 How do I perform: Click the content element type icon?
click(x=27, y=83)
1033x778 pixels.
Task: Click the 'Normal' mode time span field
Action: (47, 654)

···

> [WORK REQUIRED]:
Retype every line of the material exactly as given.

> [RESPONSE TO THE TASK]:
 How do I perform: Click the content element type icon?
click(x=27, y=83)
1033x778 pixels.
Task: Click the 'Normal' mode time span field
Action: (47, 654)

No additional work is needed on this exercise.